Once you reach the line containing "Where should I click to: Add" in the entries below, write out that line and each one after it down to the line containing "Image resolution: width=864", exactly and with nothing added.
[Records provided — start]
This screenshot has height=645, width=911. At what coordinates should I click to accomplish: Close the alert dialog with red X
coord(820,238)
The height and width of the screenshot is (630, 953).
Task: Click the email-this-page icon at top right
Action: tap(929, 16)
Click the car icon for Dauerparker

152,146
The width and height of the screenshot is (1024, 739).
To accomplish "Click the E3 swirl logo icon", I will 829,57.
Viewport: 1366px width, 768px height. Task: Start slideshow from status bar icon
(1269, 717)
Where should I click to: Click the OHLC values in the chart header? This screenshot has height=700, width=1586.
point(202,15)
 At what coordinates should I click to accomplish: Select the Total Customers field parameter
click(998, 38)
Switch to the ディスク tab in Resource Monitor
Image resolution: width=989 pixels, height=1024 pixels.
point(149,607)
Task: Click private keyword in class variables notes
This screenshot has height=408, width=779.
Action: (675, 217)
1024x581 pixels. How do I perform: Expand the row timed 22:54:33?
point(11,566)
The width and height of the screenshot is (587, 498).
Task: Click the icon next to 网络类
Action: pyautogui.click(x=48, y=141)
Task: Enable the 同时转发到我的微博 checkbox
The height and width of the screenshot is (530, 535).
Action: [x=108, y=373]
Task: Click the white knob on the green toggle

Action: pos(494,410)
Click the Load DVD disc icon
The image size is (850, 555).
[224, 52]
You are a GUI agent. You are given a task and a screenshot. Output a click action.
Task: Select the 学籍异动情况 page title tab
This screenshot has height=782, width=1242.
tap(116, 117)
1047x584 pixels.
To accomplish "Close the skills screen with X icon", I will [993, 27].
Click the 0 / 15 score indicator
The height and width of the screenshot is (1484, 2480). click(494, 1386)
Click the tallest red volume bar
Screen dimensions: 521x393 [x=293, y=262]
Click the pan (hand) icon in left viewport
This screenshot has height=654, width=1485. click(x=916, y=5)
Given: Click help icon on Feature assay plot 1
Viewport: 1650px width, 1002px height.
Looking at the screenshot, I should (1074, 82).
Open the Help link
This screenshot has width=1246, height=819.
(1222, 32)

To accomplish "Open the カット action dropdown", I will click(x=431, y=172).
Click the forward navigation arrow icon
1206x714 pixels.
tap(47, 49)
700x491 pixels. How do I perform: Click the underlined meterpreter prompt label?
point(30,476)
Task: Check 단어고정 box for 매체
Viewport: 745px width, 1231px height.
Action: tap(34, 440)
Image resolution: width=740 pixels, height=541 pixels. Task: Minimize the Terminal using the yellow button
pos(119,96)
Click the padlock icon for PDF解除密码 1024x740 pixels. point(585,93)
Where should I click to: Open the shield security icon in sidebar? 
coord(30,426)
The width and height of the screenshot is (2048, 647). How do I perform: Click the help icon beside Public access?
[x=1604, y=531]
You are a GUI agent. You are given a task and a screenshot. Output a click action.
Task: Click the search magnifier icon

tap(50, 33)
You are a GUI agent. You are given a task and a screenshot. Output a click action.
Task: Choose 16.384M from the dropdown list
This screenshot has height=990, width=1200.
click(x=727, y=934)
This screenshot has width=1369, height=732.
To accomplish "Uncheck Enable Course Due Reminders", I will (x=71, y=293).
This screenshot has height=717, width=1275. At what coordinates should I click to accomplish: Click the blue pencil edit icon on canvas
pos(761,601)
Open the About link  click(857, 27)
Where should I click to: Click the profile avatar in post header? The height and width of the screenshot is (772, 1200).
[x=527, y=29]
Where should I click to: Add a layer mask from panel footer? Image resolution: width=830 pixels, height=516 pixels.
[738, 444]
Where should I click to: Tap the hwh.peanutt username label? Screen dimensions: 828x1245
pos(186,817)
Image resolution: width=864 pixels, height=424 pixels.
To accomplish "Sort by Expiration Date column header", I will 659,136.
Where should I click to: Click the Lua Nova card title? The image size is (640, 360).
[Records provided — finish]
[Answer to the problem]
Where should I click to: Add a layer mask from panel footer? Image resolution: width=830 pixels, height=516 pixels.
[738, 444]
Where should I click to: Tap the hwh.peanutt username label? Screen dimensions: 828x1245
pos(186,817)
Image resolution: width=864 pixels, height=424 pixels.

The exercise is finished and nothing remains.